Die NERZ war nach der Reihenfolge der deutschen Bootskennungen die vierte Einheit der Klasse 142. Diese Klasse stellte eine Weiterentwicklung der Jaguar- und Seeadler-Klasse und zugleich die letzte deutsche Entwicklung eines klassischen Torpedoschnellbootes dar.
Der schnelle Holzrumpf auf Leichtmetallspanten wurde mit einer geschlossenen Brücke, moderner Feuerleit- und Ortungstechnik sowie einem verbesserten Schutz der Besatzung verbunden. Die Boote waren außerdem mit einer ABC-Schutzanlage ausgestattet, durch die der Innenbereich weitgehend abgeschlossen und mit gefilterter Luft versorgt werden konnte.
Mit ihrer Indienststellung wurde die NERZ dem 7. Schnellbootgeschwader zugeteilt.
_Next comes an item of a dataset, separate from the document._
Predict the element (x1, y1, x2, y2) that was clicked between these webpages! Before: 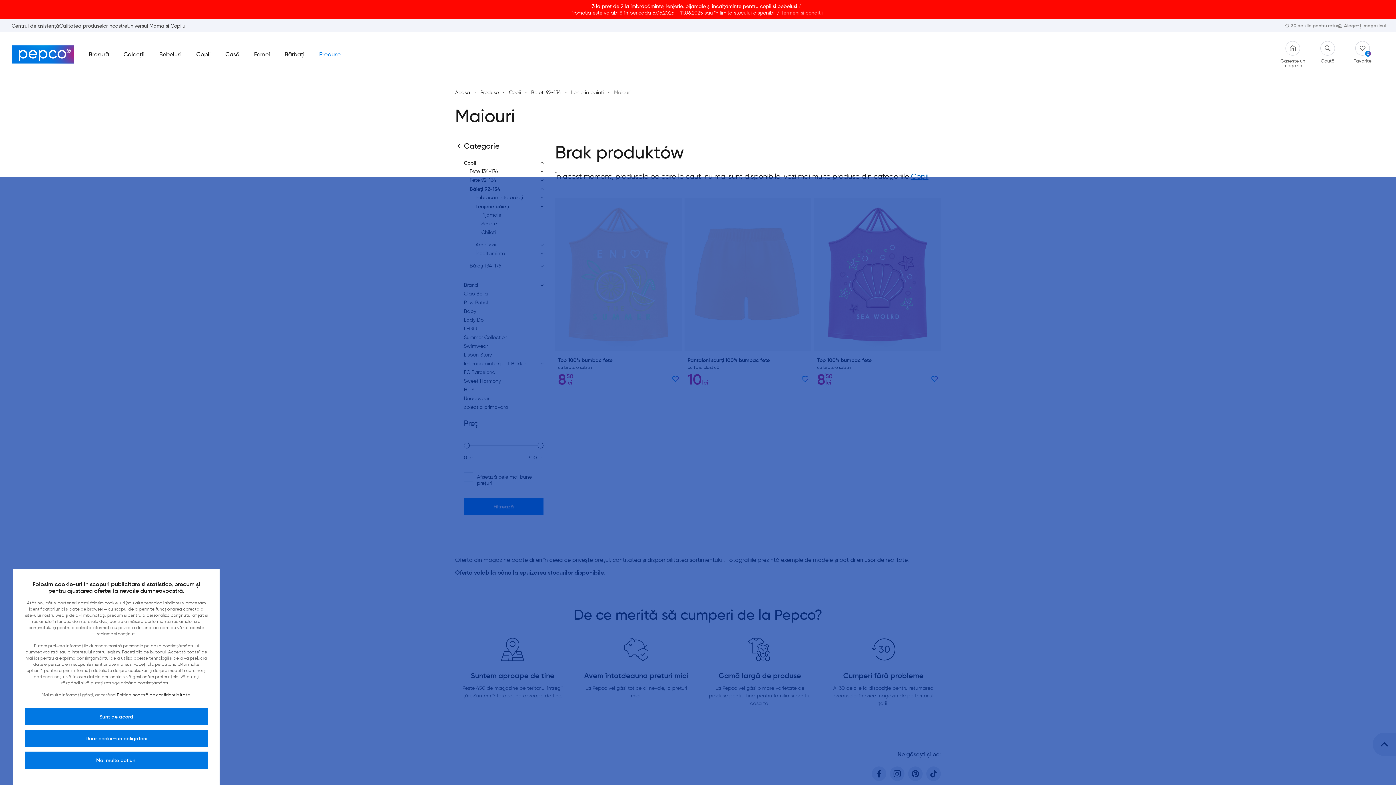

Der Verband war seit seiner Aufstellung im Jahr 1961 in Kiel beheimatet und erhielt sämtliche zehn Boote der Zobel-Klasse.
Erprobungsboot für Flugkörper
Eine besondere Rolle innerhalb der Klasse übernahm die NERZ bei der Erprobung neuer Waffensysteme.
Zwischen 1963 und 1969 wurde das Boot für Versuche mit unterschiedlichen Flugkörpersystemen eingesetzt. Dabei diente die NERZ als Erprobungsträger in einer Zeit, in der die Bundesmarine den Übergang vom klassischen Torpedoschnellboot zum späteren Flugkörperschnellboot vorbereitete.
Diese Versuche machten die NERZ zu einem wichtigen Bindeglied zwischen den torpedobewaffneten Schnellbooten der frühen Bundesmarine und den späteren Bootsklassen, deren Hauptbewaffnung aus Seezielflugkörpern bestand.
Die Erprobungen bedeuteten jedoch nicht, dass die NERZ dauerhaft als Flugkörperschnellboot ausgerüstet wurde. Im regulären Geschwaderdienst blieb sie ein Torpedoschnellboot der Klasse 142.
Dienst im 7. Schnellbootgeschwader
Das vorgesehene Einsatzgebiet der NERZ lag vor allem in der Ostsee und in den westlichen Ostseezugängen.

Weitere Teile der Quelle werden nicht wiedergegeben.